The reasons behind the popularity of tiny homes

Tiny homes are as described. Once considered to be extremely small, today, there is no set definition of what constitutes are a tiny home.

mobile tiny homes are gaining popularity
Tiny homes on display By DanDavidCook – Own work, CC BY-SA 4.0, https://commons.wikimedia.org/w/index.php?curid=64072087

In retrospective, the tiny home counter-culture appears to have emerged due to multiple factors

An increasing amount of young and older Australians are embracing the minimalistic, free-spirited lifestyle of tiny home living, rejecting the consumerism mentality that corporate advertising has propagated into contemporary society.

tiny homes give you more time to travel
Freedom is a major driving force behind the tiny home movement

Let’s take a look at the primary factors driving the increasingly emerging trend…

The rise in property prices or perhaps more precisely the housing affordability crisis. The desire to reduce overall debt and choosing lifestyle and flexibility over the out-of-date ideal of a quarter-acre block and a mortgage. Also, an increased awareness of our environmental responsibilities and our carbon footprint.

And, consider this…

Many younger people especially are recognising that life experiences are what creates wealth, as opposed to material possessions. While many older Australians are looking to downsize and enjoy the versatility that a tiny home provides.

Tiny home history

As early as 1854, the concept of tiny home living was immortalised by Henry David Thoreau when he published Walden, recording his time living in a 150-square-foot cabin he built near Walden Pond near Concord, Massachusetts, for just over 2 years.

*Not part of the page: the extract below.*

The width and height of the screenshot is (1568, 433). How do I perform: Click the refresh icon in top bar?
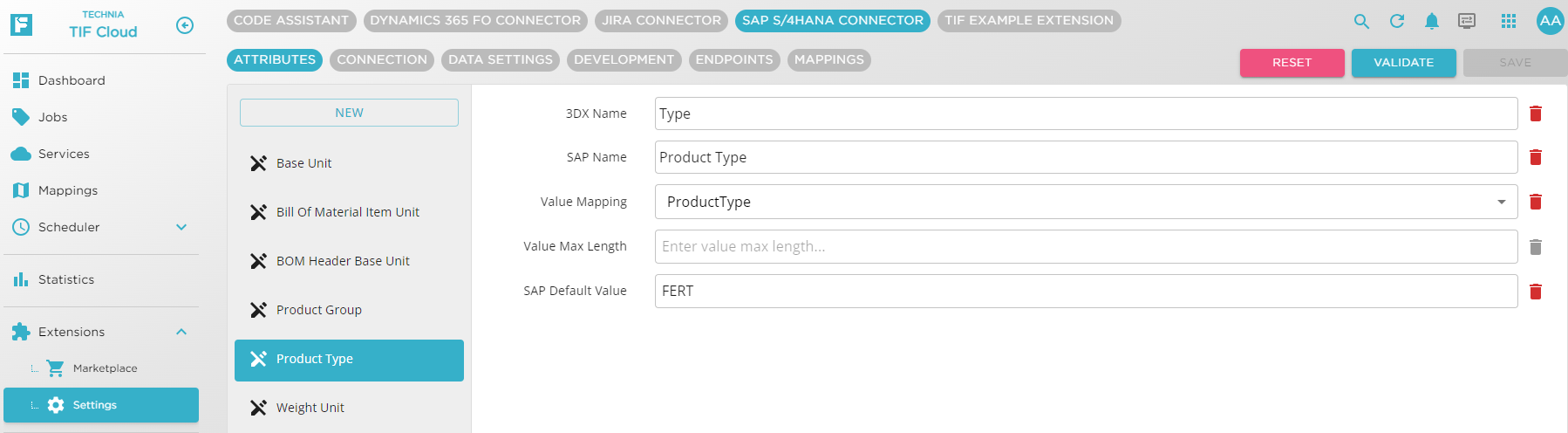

tiny home from last century
Replica of Henry David Thoreau’s cabin
Source: By RhythmicQuietude at en.wikipedia, CC BY-SA 3.0, https://commons.wikimedia.org/w/index.php?curid=16428603

Little did he know, his book would inspire tiny home enthusiasts 150 years later, willing to sacrifice spaciousness for the virtues of living modestly.

In 1973 the book Shelter was released by Lloyd Kahn and Bob Easton. Shelter is a compendium of organic architecture past and present. Covering topics such as nomadic shelters, iron-age huts, and Bedouin tents. It remains a source of inspiration for tiny home enthusiasts nearly 50 years later and is highly revered in many circles.

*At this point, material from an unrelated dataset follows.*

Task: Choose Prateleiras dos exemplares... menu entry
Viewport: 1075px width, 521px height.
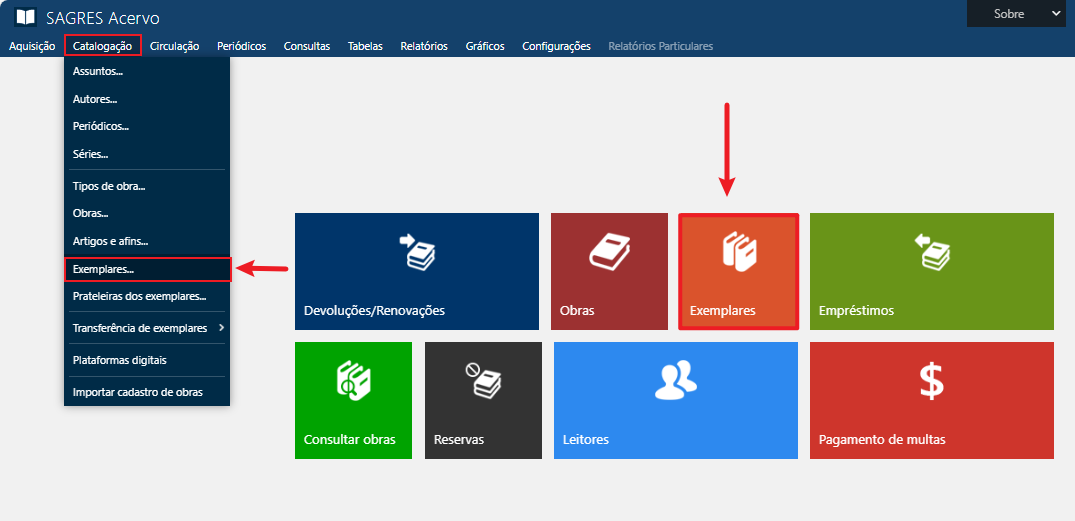Action: point(139,296)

Architecture Australia had this to say about Shelter…

“It’s time to educate the architects. To that extent, this book on shakes and wattle and daub is the most revolutionary architecture book around…”

-Architecture in Australia

However, interest in Tiny homes took off during the Global Financial Crisis in 2007-08 – considered to be the most severe recession since the Great Depression of the 1930s. Many Americans opted to downsize their living arrangements, however, once the economic crisis eased, prudent financial habits were established, and a counter-movement was well on the rise around the rest of the world.

In a nutshell, the main reasons that tiny homes are so popular

Today, more and more people are looking at this viable alternative to the increasingly larger home.

Mainly because it presents as a means to combat growing debt, reduce their carbon footprint, enjoy the benefits of the freedom and flexibility that living in a tiny home (especially one on wheels) affords, and to live a life rich in experiences that unfortunately a growing number of Australians – trapped in the rat-race – will not get to enjoy.